Formulation and Evaluation of Meloxicam Fast Dissolving Tablets by Using Direct Compression Method

The purpose of this research was to develop meloxicam fast dissolving tablets. This drug is an oxicam derivative and a NSAID with anti-inflammatory, antipyretic and analgesic activities. It is usual nonselective NSAID. This is preferentially inhibited the action of cyclooxygenase II (COX-II), and the follow-on in a decrease transfer of arachidonic acid into prostaglandin precursor. Based on the result the prostaglandin synthesis is accountable for the therapeutic effects of the drug.
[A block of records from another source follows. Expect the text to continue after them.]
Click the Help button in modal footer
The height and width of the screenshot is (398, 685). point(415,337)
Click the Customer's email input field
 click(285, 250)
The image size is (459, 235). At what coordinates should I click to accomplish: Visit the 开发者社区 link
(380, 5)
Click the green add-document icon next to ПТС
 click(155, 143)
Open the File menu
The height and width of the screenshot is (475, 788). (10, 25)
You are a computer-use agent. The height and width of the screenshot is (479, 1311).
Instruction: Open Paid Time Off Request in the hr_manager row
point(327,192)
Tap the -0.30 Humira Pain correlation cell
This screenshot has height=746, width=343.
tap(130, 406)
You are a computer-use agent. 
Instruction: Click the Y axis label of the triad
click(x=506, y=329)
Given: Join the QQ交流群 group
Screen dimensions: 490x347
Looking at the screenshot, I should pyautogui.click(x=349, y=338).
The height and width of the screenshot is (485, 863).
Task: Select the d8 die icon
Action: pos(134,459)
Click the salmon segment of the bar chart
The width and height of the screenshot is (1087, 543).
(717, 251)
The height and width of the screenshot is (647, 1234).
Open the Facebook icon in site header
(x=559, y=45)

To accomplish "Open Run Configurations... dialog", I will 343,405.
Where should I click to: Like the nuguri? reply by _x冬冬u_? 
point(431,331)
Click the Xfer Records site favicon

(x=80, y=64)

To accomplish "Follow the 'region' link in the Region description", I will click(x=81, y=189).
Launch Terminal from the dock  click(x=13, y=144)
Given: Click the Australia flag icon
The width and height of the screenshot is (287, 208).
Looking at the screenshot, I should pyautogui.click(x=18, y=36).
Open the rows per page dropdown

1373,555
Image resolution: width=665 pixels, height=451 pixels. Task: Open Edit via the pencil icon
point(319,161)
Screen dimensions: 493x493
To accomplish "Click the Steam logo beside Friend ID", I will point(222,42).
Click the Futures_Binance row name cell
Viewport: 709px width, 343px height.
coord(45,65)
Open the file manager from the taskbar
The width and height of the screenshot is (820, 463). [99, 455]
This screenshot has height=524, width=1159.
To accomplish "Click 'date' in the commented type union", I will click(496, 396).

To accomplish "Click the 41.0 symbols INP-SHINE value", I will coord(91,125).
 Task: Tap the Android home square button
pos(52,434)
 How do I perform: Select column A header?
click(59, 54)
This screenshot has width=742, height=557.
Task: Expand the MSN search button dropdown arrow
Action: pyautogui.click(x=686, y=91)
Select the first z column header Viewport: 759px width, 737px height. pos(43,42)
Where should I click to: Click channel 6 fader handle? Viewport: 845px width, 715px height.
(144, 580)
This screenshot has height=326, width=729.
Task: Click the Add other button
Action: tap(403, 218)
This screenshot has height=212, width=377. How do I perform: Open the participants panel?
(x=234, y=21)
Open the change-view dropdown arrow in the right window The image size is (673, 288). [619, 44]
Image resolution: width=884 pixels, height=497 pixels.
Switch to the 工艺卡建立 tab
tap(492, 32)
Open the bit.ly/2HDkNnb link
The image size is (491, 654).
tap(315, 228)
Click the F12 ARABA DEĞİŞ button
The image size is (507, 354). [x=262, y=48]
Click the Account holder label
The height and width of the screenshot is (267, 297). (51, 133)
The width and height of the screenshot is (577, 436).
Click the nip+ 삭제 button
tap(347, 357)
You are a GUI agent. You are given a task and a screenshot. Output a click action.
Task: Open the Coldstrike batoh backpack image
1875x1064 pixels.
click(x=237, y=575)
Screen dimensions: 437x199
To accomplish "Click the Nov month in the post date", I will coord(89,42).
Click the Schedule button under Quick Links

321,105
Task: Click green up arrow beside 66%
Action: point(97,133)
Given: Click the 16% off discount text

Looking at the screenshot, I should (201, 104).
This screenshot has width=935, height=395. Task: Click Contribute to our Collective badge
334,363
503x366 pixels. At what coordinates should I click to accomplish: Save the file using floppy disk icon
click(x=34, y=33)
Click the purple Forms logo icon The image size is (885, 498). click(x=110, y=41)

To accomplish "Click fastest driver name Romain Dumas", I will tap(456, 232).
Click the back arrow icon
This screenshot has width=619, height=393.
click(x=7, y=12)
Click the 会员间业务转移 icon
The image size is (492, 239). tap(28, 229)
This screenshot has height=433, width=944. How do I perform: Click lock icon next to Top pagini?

Six formulations of meloxicam 200 mg were formulated by direct compression technique using different hydrophilic polymer grades such as PEG-400, PVP k100 as a polymers and different ingredients in different concentrations such as Micro crystalline cellulose, sodium starch glycolate, and Mannitol, Talc and Magnesium stearate. The earlier the all formulation of the granules is evaluated by pre-compression studies and after compression of tablets was evaluated with different post-compression parameters, In- vitro disintegration studies and In-vitro dissolution studies. The formulation F3 was chosen as an optimized formulation as it gives best results in terms of In - vitro drug release in a fast discharge manner. Based results the F3 formulation as followed by first order of kinetics with R value is 0.999.